8:18 AM Oct 11, 1993

FRANCE WEIGHS LIMITED ACCORD OPTION

Geneva (TWN) -- The French cabinet was due to meet again on Monday to consider the overall situation over the Uruguay Round and evolve a common position.

Last week various ministers, particularly foreign and industry and trade ministers had made some statements that were contradictory, with the industry minister appearing to favour some compromises over agriculture and the foreign minister reiterating French opposition.

After a meeting on Friday which appears to have led to no decision, the meeting Monday is expected to focus on possibilities of arranging a "smaller package" keeping out the more controversial areas (presumably agriculture etc) and concluding the negotiations, while providing for a framework to continue negotiations on other unresolved issues. Such a package is unlikely to find many 'takers' in Geneva.

IPS adds from Paris:

Meanwhile, French farmers are urging their government to block the so-called 'Blair House' agreement on European Community farm trade subsidy cuts as the vexed issue comes up for debate at EC-U.S. talks in Washington this Wednesday.

"We expect our government to exercise its veto powers (at the EC)," said Arnaud, secretary-general of the farmers' group Coordination Rurale, which mounted blockades around the capital in mid-September in protest at the accord.

"Otherwise, it will be total war," he warned. "The reaction of the farmers will be very radical and I do not know any more how they can be controlled."

EC Trade Commissioner Leon Brittan meets U.S. trade representative Mickey Kantor in Washington on Oct. 13 to resolve the GATT issue. In earlier talks in late September, Brittan said that "serious" progress had been made on areas of dispute.

French officials are sceptical that Wednesday's talks will achieve a solution fully acceptable to Paris that will meet U.S. and others' insistence that the long-moribund Uruguay Round is wrapped up by Dec. 15.

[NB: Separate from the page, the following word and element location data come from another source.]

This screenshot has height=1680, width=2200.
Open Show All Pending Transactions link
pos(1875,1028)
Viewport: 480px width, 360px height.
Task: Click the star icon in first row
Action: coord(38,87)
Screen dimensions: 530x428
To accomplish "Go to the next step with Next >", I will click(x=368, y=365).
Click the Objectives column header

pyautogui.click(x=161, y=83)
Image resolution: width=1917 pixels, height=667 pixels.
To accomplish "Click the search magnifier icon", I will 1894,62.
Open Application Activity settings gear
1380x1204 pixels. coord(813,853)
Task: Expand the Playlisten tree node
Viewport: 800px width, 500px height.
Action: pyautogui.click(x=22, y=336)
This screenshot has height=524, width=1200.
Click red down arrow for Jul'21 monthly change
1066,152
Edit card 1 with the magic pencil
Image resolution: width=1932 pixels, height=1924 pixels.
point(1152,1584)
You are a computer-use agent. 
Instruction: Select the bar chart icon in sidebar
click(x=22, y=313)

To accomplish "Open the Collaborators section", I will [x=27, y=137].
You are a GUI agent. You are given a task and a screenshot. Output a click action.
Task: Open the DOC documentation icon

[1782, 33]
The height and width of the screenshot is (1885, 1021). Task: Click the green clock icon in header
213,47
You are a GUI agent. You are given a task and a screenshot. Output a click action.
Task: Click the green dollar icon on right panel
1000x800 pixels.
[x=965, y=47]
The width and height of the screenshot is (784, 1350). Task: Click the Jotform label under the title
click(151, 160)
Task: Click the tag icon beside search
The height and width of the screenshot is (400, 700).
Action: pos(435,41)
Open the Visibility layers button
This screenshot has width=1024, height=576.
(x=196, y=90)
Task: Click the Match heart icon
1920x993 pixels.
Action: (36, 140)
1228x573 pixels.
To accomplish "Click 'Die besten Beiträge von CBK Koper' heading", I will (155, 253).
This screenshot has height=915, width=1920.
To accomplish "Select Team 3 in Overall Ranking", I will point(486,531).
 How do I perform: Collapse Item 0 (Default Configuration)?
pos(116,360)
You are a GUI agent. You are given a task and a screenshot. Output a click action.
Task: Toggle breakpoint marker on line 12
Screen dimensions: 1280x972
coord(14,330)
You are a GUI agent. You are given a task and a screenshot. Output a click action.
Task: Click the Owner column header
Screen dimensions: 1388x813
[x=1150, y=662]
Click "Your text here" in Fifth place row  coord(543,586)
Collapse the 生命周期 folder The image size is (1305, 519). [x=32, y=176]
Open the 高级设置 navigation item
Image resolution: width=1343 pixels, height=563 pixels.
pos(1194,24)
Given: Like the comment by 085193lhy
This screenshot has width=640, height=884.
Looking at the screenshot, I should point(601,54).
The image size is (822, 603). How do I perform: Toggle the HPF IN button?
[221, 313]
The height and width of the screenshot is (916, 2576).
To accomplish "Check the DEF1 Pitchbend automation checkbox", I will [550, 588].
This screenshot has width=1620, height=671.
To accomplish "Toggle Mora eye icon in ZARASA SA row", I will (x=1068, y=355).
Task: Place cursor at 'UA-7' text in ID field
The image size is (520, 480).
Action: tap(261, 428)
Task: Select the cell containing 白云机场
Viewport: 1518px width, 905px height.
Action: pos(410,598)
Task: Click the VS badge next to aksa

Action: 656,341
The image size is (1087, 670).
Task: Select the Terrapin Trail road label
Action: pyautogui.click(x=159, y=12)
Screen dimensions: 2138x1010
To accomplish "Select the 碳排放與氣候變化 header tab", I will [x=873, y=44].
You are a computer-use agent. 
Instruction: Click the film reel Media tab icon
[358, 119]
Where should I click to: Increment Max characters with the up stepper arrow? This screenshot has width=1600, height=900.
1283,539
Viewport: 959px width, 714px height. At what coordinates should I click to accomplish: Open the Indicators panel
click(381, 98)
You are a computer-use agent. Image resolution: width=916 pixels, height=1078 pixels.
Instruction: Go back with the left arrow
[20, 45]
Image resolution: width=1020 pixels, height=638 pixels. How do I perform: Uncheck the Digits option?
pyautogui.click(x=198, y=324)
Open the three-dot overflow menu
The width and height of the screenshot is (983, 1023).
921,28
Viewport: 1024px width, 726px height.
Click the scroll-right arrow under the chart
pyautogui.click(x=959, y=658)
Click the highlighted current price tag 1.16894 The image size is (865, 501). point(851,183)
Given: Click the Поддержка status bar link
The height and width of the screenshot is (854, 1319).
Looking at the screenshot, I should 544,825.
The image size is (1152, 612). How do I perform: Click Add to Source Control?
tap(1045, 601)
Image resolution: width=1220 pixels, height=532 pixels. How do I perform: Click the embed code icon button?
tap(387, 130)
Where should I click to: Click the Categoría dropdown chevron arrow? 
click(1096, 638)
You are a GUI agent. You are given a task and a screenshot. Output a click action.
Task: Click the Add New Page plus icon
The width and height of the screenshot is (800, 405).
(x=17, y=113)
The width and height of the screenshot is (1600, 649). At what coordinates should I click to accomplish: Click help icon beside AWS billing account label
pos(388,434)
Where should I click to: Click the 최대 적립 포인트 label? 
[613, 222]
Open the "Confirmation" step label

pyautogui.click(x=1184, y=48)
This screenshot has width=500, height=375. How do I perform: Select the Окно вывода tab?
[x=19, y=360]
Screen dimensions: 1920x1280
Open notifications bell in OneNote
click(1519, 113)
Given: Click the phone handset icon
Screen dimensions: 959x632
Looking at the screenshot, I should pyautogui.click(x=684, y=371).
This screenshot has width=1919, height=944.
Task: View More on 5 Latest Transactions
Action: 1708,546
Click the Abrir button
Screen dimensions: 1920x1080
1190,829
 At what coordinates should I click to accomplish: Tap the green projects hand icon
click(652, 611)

"Certainly, talks on agriculture with the Americans have advanced," French Foreign Minister Alain Juppe told journalists this week. "But I have the impression that one is simply searching for token gestures that will save the face of France...Token gestures are not enough...It is not a matter of saving faces, but a matter of obtaining real modifications to Blair House."

But preparing the public for an eventual compromise, French Prime Minister Edouard Balladur has called on all sides to accept that "no one is 100 percent correct".

Arnaud says the collapse of the GATT talks will force a rethink about the consequences of world trade liberalisation and "hopefully, a French veto will oblige people to think twice."

"There is so much at stake for France, for the EC and for everyone, that there must be a real debate that is absent until now," he said. "It is pure madness to make countries, which do not have the same standards of living, compete against one another... We are not against the principles of GATT that there be rules governing international trade. Rules are inevitable, otherwise it will be a jungle out there.. But the principles of GATT have been railroaded by technocrats in favour of an all-out free world trade."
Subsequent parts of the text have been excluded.